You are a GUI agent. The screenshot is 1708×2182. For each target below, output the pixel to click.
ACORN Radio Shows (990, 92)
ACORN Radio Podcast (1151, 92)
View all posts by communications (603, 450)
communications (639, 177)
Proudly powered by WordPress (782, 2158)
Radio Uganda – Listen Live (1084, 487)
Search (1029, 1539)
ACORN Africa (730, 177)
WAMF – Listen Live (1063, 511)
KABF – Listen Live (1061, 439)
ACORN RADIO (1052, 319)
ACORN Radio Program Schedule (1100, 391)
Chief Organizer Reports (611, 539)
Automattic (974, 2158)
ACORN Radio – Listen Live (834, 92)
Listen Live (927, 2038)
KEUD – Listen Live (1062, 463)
--
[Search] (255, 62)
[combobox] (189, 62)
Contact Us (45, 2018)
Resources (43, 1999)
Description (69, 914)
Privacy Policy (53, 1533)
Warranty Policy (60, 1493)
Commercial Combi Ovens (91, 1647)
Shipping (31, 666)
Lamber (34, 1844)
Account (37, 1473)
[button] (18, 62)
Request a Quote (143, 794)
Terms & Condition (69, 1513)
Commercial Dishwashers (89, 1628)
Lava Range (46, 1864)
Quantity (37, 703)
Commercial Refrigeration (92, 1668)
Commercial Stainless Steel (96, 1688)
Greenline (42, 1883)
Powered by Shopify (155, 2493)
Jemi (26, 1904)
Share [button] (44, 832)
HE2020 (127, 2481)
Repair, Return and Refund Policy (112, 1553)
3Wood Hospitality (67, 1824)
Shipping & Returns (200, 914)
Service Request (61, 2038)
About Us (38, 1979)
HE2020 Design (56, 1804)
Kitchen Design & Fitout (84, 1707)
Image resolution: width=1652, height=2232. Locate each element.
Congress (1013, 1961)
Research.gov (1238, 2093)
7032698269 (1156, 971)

_Task prompt_
Give again, word for word, every line of the listing above from the one with "Kitchen Design & Fitout (84, 1707)" to the one with "7032698269 (1156, 971)", both inclusive, and nothing beyond them.

_Written response_
Kitchen Design & Fitout (84, 1707)
Image resolution: width=1652, height=2232. Locate each element.
Congress (1013, 1961)
Research.gov (1238, 2093)
7032698269 (1156, 971)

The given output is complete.